Current law prevents car dealerships from selling a vehicle with a safety recall until the issue is corrected. That same vehicle may still be on the road if a rental car company owns it, though. For more than a decade, attempts have been made to pass a bill that would mandate rental car companies to pull and fix any vehicle with a safety recall immediately in order to prevent car accidents, serious injuries and wrongful death. Rental car companies resisted at first fearing they would lose significant business while waiting for a portion of their fleets to be repaired.

Resistance by the automobile industry

In 2012, the bill did not pass, but now a new version is under debate. Automobile manufacturers contend that the bill may force automakers to put priority status on rental vehicles to the detriment of individual owners and corporations, or that it might encourage lawsuits for lost revenue if rental companies are not able to put their vehicles back on the road in a timely manner. Another argument is that not all defective auto parts carry the same risk. For example, an airbag notice on a sun visor that becomes unstuck is not as hazardous as a faulty ignition switch and should not be treated with the same level of caution.

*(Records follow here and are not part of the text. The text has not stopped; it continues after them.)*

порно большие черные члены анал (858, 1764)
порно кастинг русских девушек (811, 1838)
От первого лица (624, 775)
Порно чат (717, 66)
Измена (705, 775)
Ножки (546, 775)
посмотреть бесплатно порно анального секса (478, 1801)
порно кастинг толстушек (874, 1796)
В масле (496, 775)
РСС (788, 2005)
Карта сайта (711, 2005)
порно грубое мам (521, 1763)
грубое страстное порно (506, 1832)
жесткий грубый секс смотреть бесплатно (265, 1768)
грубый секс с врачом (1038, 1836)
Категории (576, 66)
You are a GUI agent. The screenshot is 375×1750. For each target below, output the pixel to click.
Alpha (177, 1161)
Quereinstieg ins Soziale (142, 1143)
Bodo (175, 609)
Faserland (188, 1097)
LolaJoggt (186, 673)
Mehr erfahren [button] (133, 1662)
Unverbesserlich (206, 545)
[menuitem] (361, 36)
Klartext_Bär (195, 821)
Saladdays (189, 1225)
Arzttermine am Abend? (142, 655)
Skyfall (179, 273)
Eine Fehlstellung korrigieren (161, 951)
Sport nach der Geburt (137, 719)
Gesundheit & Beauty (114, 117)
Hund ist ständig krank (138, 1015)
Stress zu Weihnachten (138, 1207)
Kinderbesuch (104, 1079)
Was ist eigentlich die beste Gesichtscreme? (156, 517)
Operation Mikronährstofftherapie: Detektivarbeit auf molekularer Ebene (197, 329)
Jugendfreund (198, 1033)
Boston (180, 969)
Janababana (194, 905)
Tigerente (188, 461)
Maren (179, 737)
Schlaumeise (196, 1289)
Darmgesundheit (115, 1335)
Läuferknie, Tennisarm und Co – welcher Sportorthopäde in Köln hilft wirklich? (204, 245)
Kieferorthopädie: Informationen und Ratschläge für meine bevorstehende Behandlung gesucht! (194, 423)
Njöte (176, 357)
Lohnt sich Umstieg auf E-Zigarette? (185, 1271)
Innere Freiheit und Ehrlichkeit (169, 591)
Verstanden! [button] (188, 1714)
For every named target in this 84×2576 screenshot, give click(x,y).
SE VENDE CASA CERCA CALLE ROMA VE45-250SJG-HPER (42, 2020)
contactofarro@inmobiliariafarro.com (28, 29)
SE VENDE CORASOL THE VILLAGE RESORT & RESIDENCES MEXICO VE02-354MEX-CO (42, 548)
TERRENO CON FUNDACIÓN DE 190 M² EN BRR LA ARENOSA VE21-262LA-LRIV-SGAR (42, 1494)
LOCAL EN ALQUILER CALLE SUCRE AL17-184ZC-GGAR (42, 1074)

Support for mandated safety recalls

Much of the bill’s impetus has come from pressure and publicity garnered by Cally Houck, whose two daughters died in a rental car that had a safety recall due to a power steering fluid leak in 2004. The PT Cruiser that they rented caught fire, causing them to hit an oncoming truck. Enterprise, the company who owned and rented the vehicle, eventually admitted negligence and paid $15 million in damages for the wrongful deaths of the two girls. The bill is named for Houck’s daughters, Raechel and Jacqueline Houck.

The Raechel and Jacqueline Houck Safe Rental Car Act of 2013

The new version of this bi-partisan bill has many supporters, including David Strickland, Administrator of the National Highway Transportation Safety Administration (NHTSA) and Rosemary Shahan, president of Consumers for Auto Reliability and Safety. The bill would impose safety requirements on rental car companies, including the following:

  • Rental car companies would have to pull all cars with a safety recall until the issues are fixed.
  • Small rental fleets would have 24 hours to pull their cars, while larger fleets would have 48 hours.
  • The authority to enforce the new safety rules would rest with the NHTSA.
  • The NHTSA would have the authority to conduct safety inspections on rental car fleets.

Although many car rental companies opposed the 2012 version of the bill, the major car rental companies, including Alamo, Avis, Budget, Enterprise, Dollar, Hertz, National and Thrifty now support the legislation and say that they have already voluntarily begun following the mandates it outlines.